:: What you are asked to do ::
Quote the rows below word for word, starting with the line that contains "Task: Click the LEAD" and going on through the line that contains "Action: click(x=89, y=174)". Leave the pictures out of your answer.

[Data records]

----

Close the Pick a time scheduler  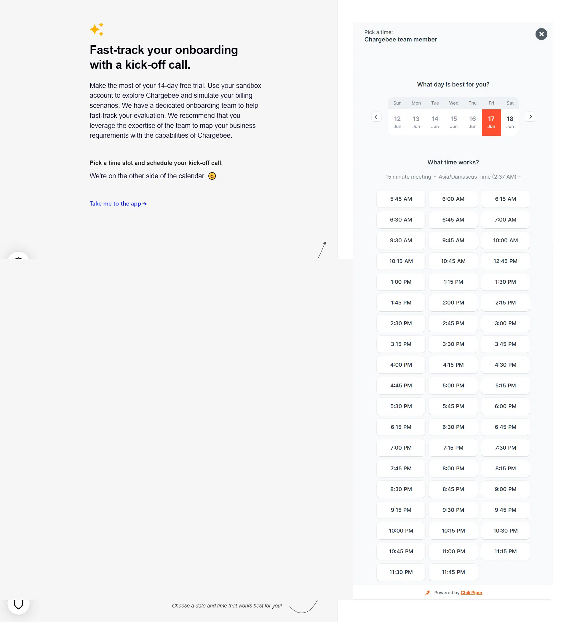tap(541, 34)
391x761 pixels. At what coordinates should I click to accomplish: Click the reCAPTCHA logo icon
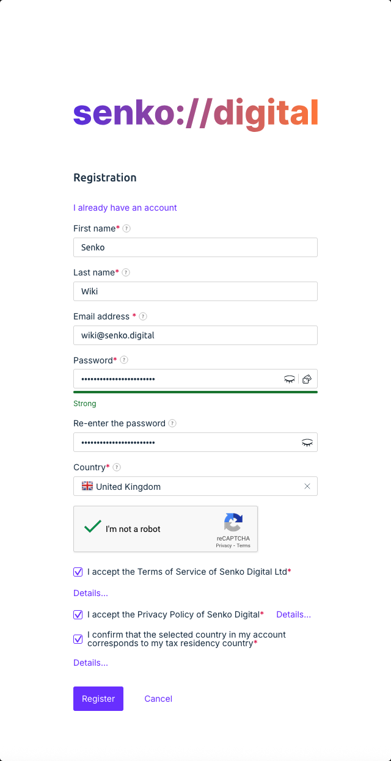coord(233,523)
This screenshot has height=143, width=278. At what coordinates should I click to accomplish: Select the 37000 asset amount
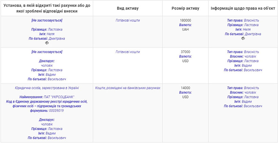(185, 52)
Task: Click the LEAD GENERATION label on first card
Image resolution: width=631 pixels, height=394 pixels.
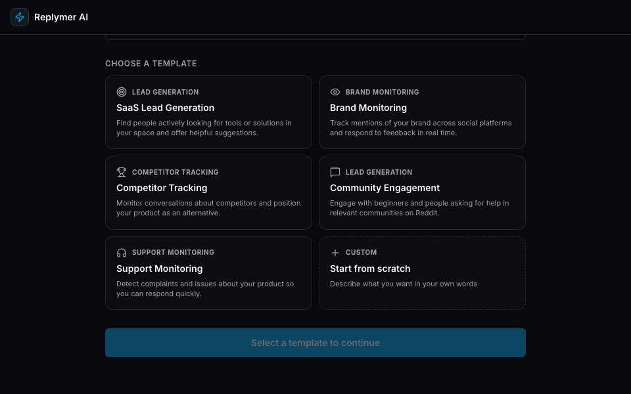Action: coord(165,92)
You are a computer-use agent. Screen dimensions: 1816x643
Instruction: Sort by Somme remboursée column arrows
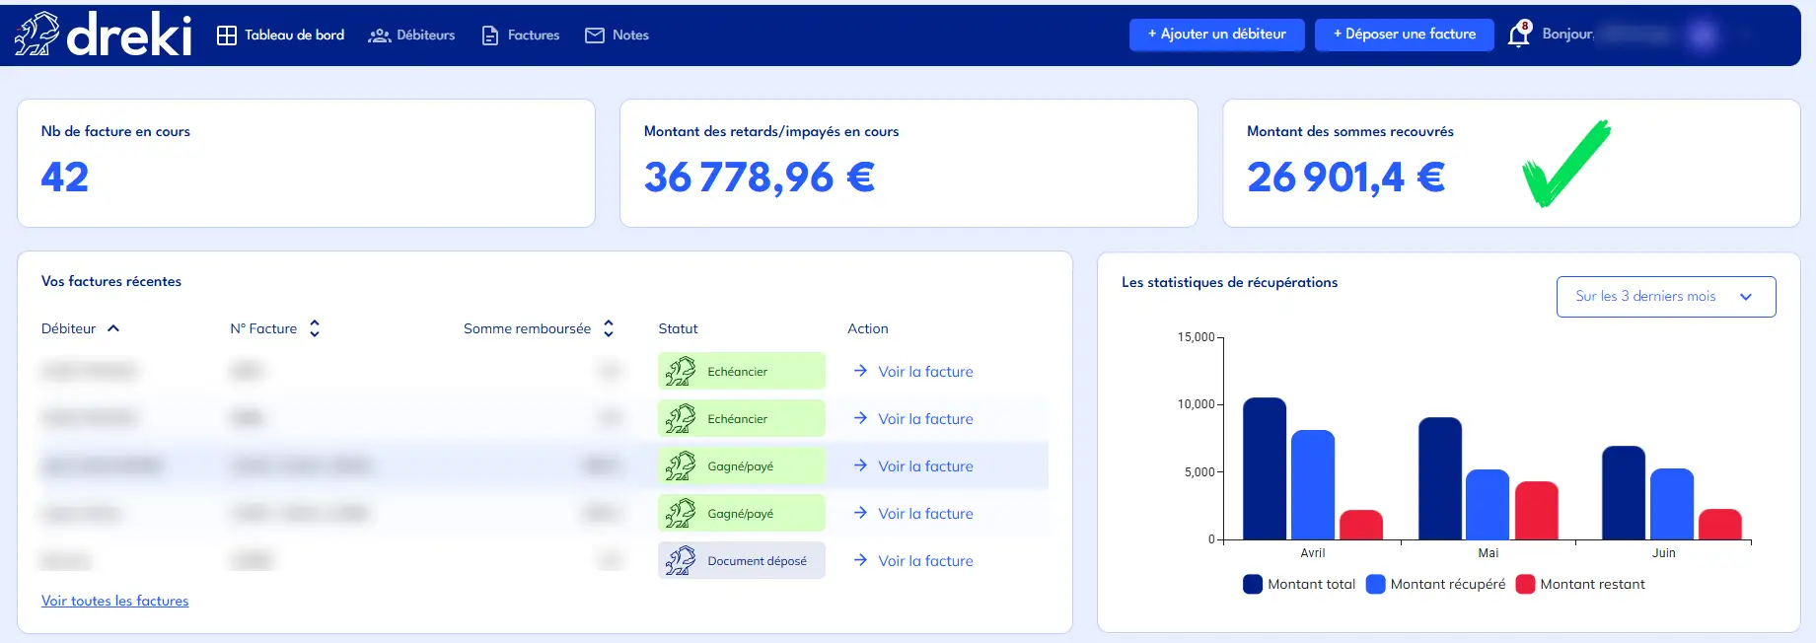(609, 328)
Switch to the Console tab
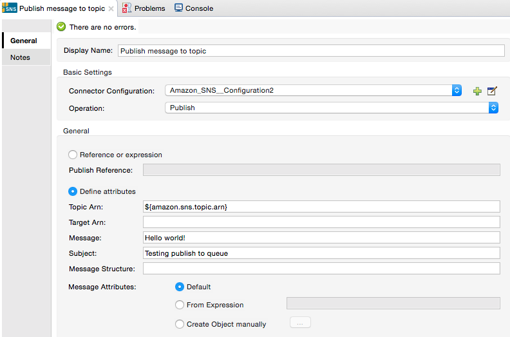The width and height of the screenshot is (510, 337). [199, 8]
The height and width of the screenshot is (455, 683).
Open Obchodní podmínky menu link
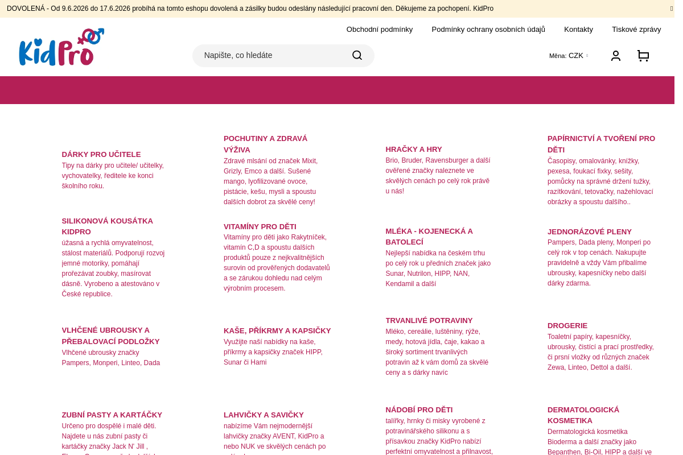[380, 30]
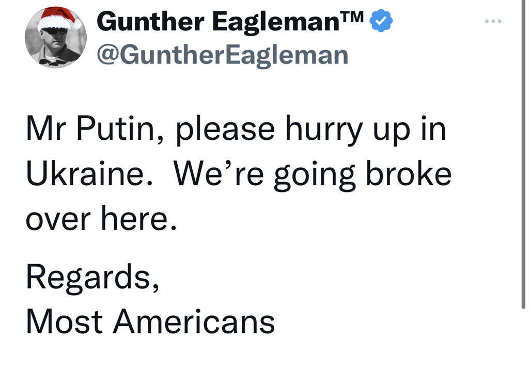Image resolution: width=529 pixels, height=371 pixels.
Task: Click the word "Ukraine." in the tweet
Action: click(x=89, y=174)
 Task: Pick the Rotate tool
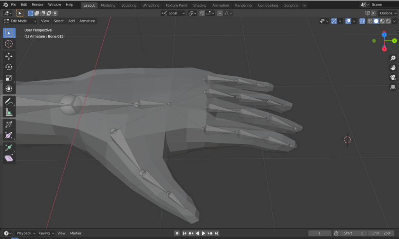coord(9,67)
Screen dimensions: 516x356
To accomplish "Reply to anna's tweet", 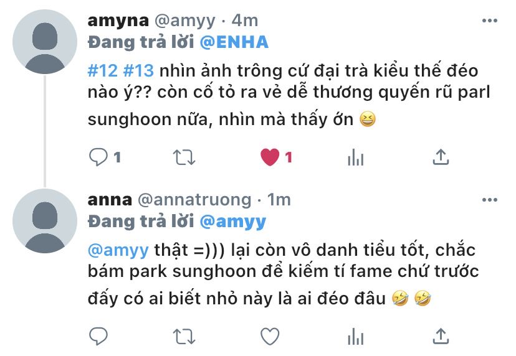I will [x=98, y=336].
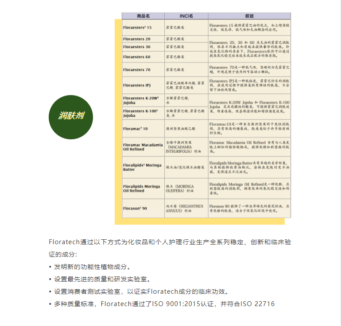Click the Florasun 90 product name

coord(135,208)
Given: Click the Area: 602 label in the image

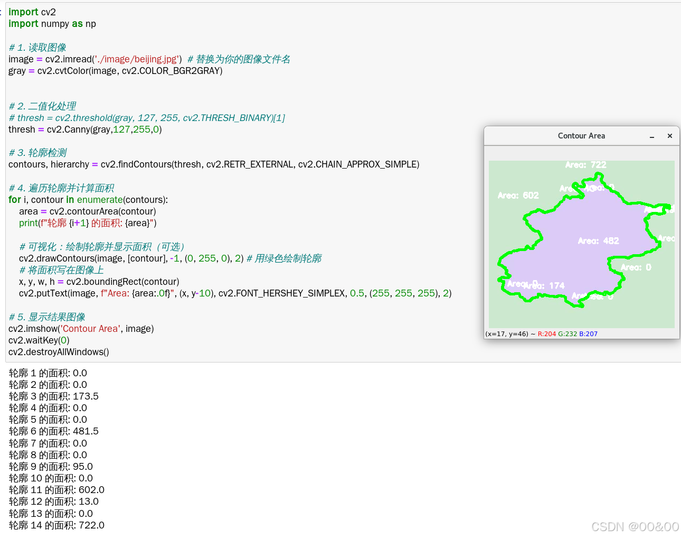Looking at the screenshot, I should 518,194.
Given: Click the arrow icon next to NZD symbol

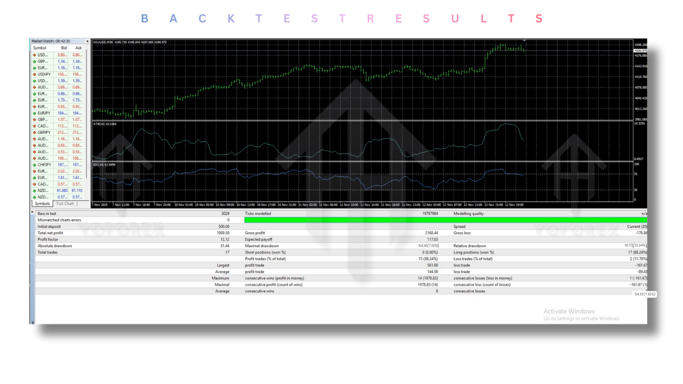Looking at the screenshot, I should pyautogui.click(x=33, y=190).
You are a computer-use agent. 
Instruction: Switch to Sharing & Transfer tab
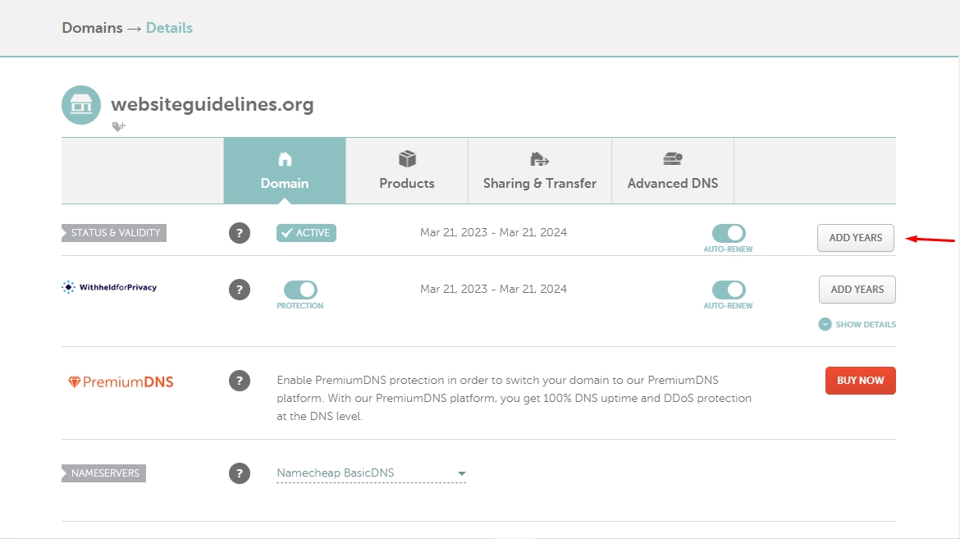tap(540, 171)
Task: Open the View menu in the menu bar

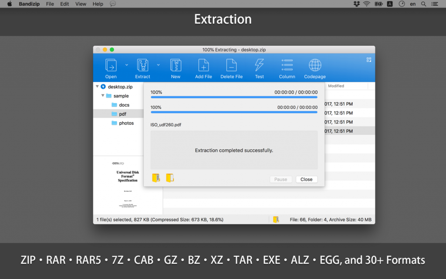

----

:: Right answer ::
Task: Click the LEAD GENERATION label on first card
Image resolution: width=631 pixels, height=394 pixels.
Action: coord(165,92)
You are a computer-use agent. Screen dimensions: 1816x643
Instruction: Sort by Somme remboursée column arrows
(609, 328)
Switch to the Console tab
The width and height of the screenshot is (510, 337). [199, 8]
The height and width of the screenshot is (455, 683).
Open Obchodní podmínky menu link
[380, 30]
Image resolution: width=529 pixels, height=371 pixels.
Task: Click the word "Ukraine." in the tweet
Action: click(x=89, y=174)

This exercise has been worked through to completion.